CONSIGNE.
Dans le fil de discussion ci-dessous sur le remplissage d'un NSTableView, relevez chaque nom commençant par « NS ». Citez chacun une seule fois, avec l'orthographe du texte.

EXTRAIT FOURNI.
▶
# Comment lié un NSMutableArray avec un NSTableView ?



## boobool (25 Juin 2011)

Salut,

Jusqu'à présent je nageai en buvant la tasse mais là je suis à la limite de la noyade 
J'ai un joli NSMutableArray dans mon code, un joli NSTableView, un NSTextFIeld et un joli NSButton dans mon interface. Comment faire pour que : quand je rentre un texte dans le textfield puis que je clique sur le bouton, mon array se remplisse, remplissant dans la foulé le tableview à l'image de l'array.
La partie array bouton textfield ça va mais, comment remplir le tableview ?


----------



## CathyGYM (25 Juin 2011)

Pas très claire ta question...
Montres ton code existant et sois un peu plus clair sur ce que tu souhaites... Si j'ai bien compris ce qui te manque, c'est le remplissage de la tableview ?
◀
ENREGISTREMENTS PRÉSENTÉS.
▶
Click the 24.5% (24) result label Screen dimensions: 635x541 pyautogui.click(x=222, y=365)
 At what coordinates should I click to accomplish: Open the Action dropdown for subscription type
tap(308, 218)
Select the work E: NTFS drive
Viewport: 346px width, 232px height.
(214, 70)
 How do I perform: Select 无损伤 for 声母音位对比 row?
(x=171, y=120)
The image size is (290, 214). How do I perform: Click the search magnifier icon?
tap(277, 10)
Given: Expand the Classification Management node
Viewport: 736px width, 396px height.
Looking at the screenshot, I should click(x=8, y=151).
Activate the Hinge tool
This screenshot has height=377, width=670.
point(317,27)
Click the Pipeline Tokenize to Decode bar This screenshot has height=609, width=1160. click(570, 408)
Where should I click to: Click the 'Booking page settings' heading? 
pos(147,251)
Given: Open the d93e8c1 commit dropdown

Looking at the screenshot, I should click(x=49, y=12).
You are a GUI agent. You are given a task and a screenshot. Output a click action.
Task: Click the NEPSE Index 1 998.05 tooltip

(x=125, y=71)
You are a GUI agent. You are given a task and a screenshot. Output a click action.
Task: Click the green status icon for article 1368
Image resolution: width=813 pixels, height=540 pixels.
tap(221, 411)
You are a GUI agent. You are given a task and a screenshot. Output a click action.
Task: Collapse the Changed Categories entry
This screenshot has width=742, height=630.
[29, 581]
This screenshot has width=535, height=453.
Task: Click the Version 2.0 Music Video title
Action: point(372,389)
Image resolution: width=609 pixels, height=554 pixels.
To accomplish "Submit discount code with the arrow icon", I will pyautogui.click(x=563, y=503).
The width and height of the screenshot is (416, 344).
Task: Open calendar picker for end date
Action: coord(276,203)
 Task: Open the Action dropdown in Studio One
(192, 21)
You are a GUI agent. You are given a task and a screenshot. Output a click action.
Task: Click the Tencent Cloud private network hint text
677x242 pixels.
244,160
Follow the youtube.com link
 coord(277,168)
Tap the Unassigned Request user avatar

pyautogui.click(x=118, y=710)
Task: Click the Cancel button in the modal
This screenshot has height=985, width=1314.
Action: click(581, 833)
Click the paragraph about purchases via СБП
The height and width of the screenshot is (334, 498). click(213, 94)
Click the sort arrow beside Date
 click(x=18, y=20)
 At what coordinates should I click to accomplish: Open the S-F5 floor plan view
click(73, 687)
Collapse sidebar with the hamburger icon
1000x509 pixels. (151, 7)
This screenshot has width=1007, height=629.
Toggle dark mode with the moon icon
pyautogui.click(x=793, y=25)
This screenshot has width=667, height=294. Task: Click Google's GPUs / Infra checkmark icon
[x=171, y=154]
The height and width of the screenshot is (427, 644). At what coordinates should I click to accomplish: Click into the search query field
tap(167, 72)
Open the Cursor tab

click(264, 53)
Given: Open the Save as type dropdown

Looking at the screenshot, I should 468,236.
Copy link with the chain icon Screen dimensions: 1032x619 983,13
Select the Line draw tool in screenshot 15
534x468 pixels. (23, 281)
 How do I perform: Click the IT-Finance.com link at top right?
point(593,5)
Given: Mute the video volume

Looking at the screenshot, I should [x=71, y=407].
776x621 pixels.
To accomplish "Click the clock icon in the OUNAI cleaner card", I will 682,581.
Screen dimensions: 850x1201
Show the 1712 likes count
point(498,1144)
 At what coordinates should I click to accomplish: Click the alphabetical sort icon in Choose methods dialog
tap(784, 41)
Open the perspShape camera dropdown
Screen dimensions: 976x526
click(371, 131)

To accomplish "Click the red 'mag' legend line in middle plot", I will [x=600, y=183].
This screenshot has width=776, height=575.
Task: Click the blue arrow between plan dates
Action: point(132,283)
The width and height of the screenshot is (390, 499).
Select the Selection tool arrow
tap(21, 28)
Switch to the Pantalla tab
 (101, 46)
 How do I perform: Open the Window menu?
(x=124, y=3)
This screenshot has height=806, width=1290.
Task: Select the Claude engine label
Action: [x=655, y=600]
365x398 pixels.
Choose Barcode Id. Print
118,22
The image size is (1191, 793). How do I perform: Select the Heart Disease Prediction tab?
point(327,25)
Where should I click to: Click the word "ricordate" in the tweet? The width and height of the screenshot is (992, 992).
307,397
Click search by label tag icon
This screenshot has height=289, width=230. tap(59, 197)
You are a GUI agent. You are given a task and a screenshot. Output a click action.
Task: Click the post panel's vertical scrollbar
◀
RÉSULTAT.
NSMutableArray, NSTableView, NSTextFIeld, NSButton